SUSAN DENTZER: Today’s announcement by a private company, Celera Genomics, that it had completed the sequencing of one human being’s genome caught many by surprise. Celera’s president, J. Craig Venter, made the announcement at a congressional hearing.

J. CRAIG VENTER: This is a very exciting milestone in Celera’s history and in science. We’re going to have now the complete repertoire of human genes, which is the beginning of the next phase of science.

SUSAN DENTZER: With that, Celera seemed to have passed a major milestone in its effort to win a scientific horse race. For the past two years, that race has pitted Celera against the Human Genome Project — a consortium of university researchers funded primarily by the U.S. National Institutes of Health and a private British charity, the Wellcome Trust. Both have been rushing to decode the human genome, or the sum total of all the DNA that makes up a human being. Sometimes called “The Book of Life,” the genome consists of roughly 3 billion chemical units of DNA arranged along 23 pairs of chromosomes that contain an estimated 80,000 or more individual genes. Identical copies of all these genes are contained in almost every cell of the human body, where they serve as the recipe for producing the proteins that perform the body’s essential work. Knowing how all the chemical units of DNA are arranged — in other words, the sequence — is a monumental breakthrough in understanding how the entire body really works. David Botstein heads the Genetics Department at Stanford University Medical School.

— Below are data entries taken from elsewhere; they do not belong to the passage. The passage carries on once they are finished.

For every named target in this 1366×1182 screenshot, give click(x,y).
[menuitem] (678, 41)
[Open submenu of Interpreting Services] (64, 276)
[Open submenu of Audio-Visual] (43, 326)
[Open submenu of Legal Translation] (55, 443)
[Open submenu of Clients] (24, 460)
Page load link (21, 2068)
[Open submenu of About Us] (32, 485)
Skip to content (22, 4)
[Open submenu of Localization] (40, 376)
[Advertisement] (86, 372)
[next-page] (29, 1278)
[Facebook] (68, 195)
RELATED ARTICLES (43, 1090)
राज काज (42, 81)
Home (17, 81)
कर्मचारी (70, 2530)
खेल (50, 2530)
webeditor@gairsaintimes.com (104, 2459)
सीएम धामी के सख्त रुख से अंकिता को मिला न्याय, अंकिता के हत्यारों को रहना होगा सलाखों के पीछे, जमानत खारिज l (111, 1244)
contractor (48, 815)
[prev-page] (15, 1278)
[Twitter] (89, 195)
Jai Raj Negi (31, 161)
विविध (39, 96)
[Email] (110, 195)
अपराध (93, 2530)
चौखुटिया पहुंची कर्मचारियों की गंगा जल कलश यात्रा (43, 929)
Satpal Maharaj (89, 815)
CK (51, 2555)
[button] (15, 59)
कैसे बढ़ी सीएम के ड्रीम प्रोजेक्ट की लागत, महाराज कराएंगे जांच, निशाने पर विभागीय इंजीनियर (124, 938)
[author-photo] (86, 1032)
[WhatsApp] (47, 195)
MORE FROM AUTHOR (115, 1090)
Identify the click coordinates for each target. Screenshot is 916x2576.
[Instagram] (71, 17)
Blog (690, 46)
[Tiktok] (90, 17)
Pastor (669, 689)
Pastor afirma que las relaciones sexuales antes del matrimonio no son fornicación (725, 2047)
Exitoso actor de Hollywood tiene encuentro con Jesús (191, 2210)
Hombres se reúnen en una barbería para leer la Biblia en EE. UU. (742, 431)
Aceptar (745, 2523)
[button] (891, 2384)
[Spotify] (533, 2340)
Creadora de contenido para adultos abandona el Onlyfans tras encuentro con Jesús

DAVID BOTSTEIN: It’s like having the entire parts list for some project that you want to put together, a bicycle or we used to have kits for making amplifiers. So every transistor, every wire, every resistor, every little piece is there and accounted for. So, for example, if one of them goes wrong, you can actually figure out which one is the one that’s missing or isn’t doing what it’s supposed to. So it’s really major progress.

SUSAN DENTZER: Yet at the same time, genomics experts quickly raised red flags about the significance of Celera’s announcement. In reality, they said, Celera hadn’t truly determined the order of the entire genome. Instead, the company had identified the chemical composition of millions of individual chunks of DNA – each about 600 units long — but it hadn’t gone the final important step of understanding how all these jigsaw pieces really fit together as chromosomes. Celera agreed and said that critical step would take another three to six weeks. Some of the company’s critics also charged that Celera was trying to steal some limelight from the public Human Genome Project. The Project recently announced that it had completed the actual sequence of three-fourths of the genome and would finish its so-called “rough draft” by late May. Unlike the private Celera, which hopes to earn substantial profits from much of its sequencing information, the public project has been posting its findings on the Internet for the benefit of genetics researchers around the world.

JIM LEHRER: And to Margaret Warner.

MARGARET WARNER: And with me is Craig Venter, the president and chief scientific officer of Celera Genomics.

Welcome, Mr. Venter.

CRAIG VENTER: Thank you.

MARGARET WARNER: At the risk of repeating what’s in the set-up, this is a hard concept to get. Let me see if I can get this. We’re talking about the human genome is the whole set of human genes in the body, 80- or 100,000.

CRAIG VENTER: All are chromosomes.

MARGARET WARNER: All arranged on these 23 chromosomes, all in every single cell almost in the body.

CRAIG VENTER: That’s correct.

MARGARET WARNER: So what is it that your company has done?

CRAIG VENTER: The difficulty with trying to determine the sequence of every one of our chromosomes is the current technology gives us about 500 letters at a time. So the question is, how do you sequence something that’s 100 million letters long?

MARGARET WARNER: When you say “sequence,” do you mean identifying all the bits or arranging them in the right order?

CRAIG VENTER: Determining the exact genetic code of something that is 100 million letters.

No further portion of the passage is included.